Carbon dioxide flooding of intact poultry houses is considered more humane than VSD: birds lose consciousness within minutes when exposed to high-concentration CO2. However, equipment must be available and deployed rapidly. Many affected farms lack the necessary infrastructure. In 2025, the US is investing in strategic reserve stockpiles of CO2 equipment and deployment capacity to enable more humane culling during future outbreaks.

Water-Based Foam

High-expansion water-based foam can kill poultry through CO2 displacement and mechanical interference with breathing. It is faster than VSD but concerns about effectiveness and humaneness exist. Foam methods are used in some EU countries and are being refined for improved welfare outcomes.

Improved Capacity

In 2025, USDA and several EU member states are investing in pre-positioned culling equipment and trained rapid response teams capable of deploying humane culling methods to any farm within 24 hours of confirmed diagnosis. The goal is to eliminate the operational conditions that make VSD appear necessary. The UK's APHA response planning following the 2022–2023 outbreak season includes welfare-optimized culling protocols as a planning requirement.

Wild Bird Welfare

Wild bird HPAI mortality presents different welfare challenges. Mass die-offs of gannets on UK breeding colonies, pelicans in North America, and penguins in the Falkland Islands represent acute welfare emergencies for individual birds as well as population-level conservation crises. Welfare interventions are limited by scale — wildlife veterinarians can treat individual affected birds in care facilities, but intervening at population scale is impossible.
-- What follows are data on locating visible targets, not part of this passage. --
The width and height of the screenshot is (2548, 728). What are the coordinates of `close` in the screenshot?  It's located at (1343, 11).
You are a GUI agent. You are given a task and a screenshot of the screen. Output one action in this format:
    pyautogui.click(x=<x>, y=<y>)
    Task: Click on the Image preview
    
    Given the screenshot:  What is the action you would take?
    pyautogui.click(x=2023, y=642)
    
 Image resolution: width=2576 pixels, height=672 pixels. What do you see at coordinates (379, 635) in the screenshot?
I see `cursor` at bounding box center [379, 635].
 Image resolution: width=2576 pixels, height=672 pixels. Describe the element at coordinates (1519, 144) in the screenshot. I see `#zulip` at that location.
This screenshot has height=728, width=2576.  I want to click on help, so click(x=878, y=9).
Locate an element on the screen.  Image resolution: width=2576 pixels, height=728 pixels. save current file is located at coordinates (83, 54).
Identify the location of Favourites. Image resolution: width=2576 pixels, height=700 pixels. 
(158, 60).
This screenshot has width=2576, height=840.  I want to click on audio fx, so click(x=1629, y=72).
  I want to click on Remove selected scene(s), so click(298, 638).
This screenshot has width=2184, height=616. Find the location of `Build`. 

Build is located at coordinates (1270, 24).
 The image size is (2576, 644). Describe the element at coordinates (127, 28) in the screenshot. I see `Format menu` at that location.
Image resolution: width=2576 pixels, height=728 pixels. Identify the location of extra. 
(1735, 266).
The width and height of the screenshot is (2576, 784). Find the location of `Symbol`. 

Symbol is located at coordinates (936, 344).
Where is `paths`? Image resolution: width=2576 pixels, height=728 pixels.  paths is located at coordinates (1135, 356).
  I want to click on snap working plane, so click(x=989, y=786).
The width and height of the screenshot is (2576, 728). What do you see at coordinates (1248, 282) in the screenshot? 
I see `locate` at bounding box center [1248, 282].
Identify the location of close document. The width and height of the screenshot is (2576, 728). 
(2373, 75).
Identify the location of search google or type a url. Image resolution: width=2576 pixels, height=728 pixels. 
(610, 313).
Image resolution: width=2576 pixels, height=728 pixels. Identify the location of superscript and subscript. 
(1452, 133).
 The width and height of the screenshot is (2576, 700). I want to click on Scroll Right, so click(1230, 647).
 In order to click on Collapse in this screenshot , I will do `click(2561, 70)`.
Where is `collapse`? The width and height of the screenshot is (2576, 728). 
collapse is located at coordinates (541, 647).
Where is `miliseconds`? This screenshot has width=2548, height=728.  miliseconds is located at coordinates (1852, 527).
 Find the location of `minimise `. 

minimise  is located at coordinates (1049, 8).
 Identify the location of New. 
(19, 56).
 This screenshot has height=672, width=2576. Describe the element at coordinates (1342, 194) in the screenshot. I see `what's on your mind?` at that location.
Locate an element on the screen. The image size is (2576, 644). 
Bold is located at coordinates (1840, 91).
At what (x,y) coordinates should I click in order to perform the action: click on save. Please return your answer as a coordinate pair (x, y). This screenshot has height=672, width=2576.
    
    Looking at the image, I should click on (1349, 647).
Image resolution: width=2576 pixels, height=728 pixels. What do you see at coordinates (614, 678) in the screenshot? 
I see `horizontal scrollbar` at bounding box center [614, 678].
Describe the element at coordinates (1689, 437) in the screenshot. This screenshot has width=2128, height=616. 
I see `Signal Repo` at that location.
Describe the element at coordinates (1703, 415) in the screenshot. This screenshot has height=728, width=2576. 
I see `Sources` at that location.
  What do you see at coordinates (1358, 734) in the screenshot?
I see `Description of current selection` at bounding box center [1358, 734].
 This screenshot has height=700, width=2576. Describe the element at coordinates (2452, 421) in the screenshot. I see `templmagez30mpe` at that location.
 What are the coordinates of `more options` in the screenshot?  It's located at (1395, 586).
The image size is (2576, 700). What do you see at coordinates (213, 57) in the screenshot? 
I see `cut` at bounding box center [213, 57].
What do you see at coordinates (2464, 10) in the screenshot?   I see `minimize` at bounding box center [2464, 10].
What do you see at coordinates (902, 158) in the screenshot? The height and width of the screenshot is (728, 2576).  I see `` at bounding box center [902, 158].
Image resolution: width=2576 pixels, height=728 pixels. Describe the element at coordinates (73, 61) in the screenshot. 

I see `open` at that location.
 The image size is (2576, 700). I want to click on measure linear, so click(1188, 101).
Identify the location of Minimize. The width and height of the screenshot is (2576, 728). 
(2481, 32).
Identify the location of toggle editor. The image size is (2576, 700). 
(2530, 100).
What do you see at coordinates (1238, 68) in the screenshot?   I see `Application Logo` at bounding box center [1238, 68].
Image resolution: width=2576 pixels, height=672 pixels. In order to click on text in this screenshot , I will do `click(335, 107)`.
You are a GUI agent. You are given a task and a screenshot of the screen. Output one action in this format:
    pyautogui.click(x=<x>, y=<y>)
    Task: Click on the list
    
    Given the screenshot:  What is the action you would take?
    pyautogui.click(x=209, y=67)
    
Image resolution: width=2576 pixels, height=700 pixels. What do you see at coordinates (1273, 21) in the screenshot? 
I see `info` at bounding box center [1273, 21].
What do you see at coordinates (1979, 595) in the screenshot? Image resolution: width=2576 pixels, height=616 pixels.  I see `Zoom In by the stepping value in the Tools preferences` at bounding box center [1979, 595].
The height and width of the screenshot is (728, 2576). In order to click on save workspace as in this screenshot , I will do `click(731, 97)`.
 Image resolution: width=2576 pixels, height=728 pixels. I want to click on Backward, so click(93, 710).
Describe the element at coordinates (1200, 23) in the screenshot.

The moral question of whether infected wild birds should be treated or euthanized is challenging: treatment resources are limited, and releasing treated birds that could re-infect populations carries risks. Best practice guidance from RSPCA, IFAW, and IUCN recommends euthanasia of severely affected wild birds to prevent prolonged suffering.

Marine Mammal Mortality

HPAI H5N1 has caused unprecedented mortality in marine mammals. In South America, an estimated 25,000 South American sea lions died in Peru and Chile in 2023–2024. In the US, grey seals, harbor seals, and bottlenose dolphins have tested positive. Marine mammal HPAI causes neurological signs (incoordination, "rolling" behavior), respiratory distress, and death over days. Marine mammal rescue centers face impossible triage decisions: facilities cannot absorb the numbers of affected animals, and treatment success is low.

Dairy Cattle (US, 2024–2025)

The detection of H5N1 in US dairy cattle in early 2024 was an unprecedented development. Over 900 dairy herds in 34 states have tested positive as of mid-2025. Infected cows show reduced milk production, lethargy, respiratory signs, and approximately 5–10% mortality in some herds — though most cows recover. The welfare implications include disease-related suffering, reduced milk production causing management stress, and the occupational health dimension (dozens of farm workers have been infected with H5N1).

USDA's response has included mandatory testing for interstate milk movement, herd surveillance, and biosecurity requirements. Vaccination for cattle is in late-stage development as of 2025.

Prevention and Future Preparedness

Long-term prevention of the welfare harms of HPAI outbreaks requires structural changes to poultry systems. High-density indoor housing — optimal for biosecurity in theory but often inadequately managed — facilitates rapid within-flock spread. The interface between wild waterfowl and domestic poultry is the primary spillover risk. Improvements include:

Avian influenza represents one of the largest ongoing animal welfare crises in the world, with over a billion birds culled and millions of wild animals dead. Improving culling methods, expanding vaccination, and reducing the structural vulnerabilities that drive outbreaks are all urgent welfare priorities.